Seule la puissance de l’État sikh pouvait encore limiter la prépondérance britannique. Cette puissance était l’œuvre d’un souverain d’une rare compétence, Ranjīt Singh (1792-1839). Excellent organisateur, celui-ci sut doter son pays d’une armée de 50 000 hommes, équipée et entraînée de façon très moderne. Il développa le commerce et l’industrie, faisant du Pendjab, auquel il avait annexé le Cachemire en 1819, un ensemble avec lequel les Anglais durent compter. Prudemment, ceux-ci attendirent sa mort en 1839 pour entreprendre de régler le problème sikh, et ce bien qu’en 1809 ils aient signé un traité d’amitié perpétuelle avec Ranjīt Singh. Une première guerre (1845-46) vit un pénible succès anglais, qui, au traité de Lahore, aboutit à l’annexion des territoires à l’est de la Sutlej (Satlej) au paiement par les Sikhs d’une lourde indemnité de guerre et à la limitation de leur armée.

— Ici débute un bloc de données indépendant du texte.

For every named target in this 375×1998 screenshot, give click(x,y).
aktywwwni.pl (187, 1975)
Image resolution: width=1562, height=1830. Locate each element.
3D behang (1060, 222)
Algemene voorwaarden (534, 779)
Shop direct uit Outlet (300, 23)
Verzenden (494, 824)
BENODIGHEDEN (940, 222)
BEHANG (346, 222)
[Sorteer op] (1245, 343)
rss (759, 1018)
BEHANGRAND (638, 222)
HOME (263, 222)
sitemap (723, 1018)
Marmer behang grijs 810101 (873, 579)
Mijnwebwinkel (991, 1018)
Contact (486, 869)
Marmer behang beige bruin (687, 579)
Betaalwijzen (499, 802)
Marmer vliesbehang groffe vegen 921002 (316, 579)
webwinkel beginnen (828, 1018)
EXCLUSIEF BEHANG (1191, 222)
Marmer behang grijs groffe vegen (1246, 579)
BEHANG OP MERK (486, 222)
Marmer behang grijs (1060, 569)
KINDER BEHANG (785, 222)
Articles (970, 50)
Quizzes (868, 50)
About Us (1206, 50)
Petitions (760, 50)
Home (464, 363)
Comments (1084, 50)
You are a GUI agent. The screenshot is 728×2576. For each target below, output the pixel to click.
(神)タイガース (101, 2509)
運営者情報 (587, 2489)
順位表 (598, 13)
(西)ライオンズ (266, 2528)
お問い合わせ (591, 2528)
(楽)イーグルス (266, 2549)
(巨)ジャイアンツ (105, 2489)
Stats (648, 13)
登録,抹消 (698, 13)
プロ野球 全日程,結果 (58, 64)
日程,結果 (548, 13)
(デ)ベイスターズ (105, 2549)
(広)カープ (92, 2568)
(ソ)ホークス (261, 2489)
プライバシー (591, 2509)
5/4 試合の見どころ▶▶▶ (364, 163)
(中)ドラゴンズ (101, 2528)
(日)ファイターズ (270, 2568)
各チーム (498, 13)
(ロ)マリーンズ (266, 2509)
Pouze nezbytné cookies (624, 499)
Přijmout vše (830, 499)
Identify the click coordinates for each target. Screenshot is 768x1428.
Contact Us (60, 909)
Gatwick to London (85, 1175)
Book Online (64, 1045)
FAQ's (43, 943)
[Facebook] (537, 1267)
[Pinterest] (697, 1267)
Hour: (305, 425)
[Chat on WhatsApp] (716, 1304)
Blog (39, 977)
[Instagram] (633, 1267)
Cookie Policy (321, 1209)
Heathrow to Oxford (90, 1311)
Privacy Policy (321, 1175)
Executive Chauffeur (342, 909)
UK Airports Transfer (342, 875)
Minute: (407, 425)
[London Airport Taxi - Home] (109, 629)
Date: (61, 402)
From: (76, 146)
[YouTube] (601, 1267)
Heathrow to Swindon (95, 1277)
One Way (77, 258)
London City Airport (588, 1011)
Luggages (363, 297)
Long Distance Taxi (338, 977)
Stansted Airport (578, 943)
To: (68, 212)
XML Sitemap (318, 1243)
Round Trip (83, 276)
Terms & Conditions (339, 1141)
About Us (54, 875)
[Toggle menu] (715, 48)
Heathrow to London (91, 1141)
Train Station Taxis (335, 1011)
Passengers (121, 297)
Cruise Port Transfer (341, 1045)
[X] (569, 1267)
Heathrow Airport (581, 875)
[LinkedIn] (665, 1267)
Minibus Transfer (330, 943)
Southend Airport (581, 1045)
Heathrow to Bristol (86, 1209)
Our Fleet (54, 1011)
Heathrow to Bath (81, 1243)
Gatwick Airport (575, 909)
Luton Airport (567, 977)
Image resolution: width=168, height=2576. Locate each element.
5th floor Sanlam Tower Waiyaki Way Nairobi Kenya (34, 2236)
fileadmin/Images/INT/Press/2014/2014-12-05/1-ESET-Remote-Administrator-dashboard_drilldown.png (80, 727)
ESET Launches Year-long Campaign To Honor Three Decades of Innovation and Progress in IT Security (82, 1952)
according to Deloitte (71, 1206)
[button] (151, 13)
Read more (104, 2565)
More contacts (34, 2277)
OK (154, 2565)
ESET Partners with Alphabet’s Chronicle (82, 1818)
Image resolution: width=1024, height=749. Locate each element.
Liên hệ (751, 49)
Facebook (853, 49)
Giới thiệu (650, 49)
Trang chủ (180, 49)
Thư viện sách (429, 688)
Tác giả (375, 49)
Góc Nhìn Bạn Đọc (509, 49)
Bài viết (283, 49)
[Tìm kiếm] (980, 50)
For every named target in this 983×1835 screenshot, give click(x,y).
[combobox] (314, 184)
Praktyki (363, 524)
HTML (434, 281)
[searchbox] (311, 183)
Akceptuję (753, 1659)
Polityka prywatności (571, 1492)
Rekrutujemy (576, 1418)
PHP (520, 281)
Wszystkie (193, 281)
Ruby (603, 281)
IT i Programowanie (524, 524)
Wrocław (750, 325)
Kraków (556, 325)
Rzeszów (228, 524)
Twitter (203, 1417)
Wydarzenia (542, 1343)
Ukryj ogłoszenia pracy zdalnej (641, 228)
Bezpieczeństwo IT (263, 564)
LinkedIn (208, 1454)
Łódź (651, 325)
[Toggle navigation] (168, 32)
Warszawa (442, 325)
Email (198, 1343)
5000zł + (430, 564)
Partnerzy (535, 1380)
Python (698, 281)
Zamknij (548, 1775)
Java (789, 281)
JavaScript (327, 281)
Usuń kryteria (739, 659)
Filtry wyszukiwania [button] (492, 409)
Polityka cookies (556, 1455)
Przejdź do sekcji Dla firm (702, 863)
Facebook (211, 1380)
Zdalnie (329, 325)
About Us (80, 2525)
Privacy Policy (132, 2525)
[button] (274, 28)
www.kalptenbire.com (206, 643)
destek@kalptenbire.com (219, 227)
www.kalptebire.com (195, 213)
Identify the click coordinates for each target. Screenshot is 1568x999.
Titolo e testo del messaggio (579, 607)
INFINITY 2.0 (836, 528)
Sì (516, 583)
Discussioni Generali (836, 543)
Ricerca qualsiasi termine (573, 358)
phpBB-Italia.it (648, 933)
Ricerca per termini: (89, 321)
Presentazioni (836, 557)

Des troubles à Multān en 1848 entraînèrent la deuxième guerre sikh, au terme de laquelle lord Dalhousie (1812-1860) annexa le Pendjab (1849). Six ans plus tôt, sir Charles Napier (1782-1853) avait conquis le Sind. La construction territoriale de l’Empire britannique en Inde était terminée. Les conflits ultérieurs se situèrent tous aux frontières de l’Inde, n’ayant pour objet que la protection du pays contre l’influence russe au nord et l’influence française à l’est.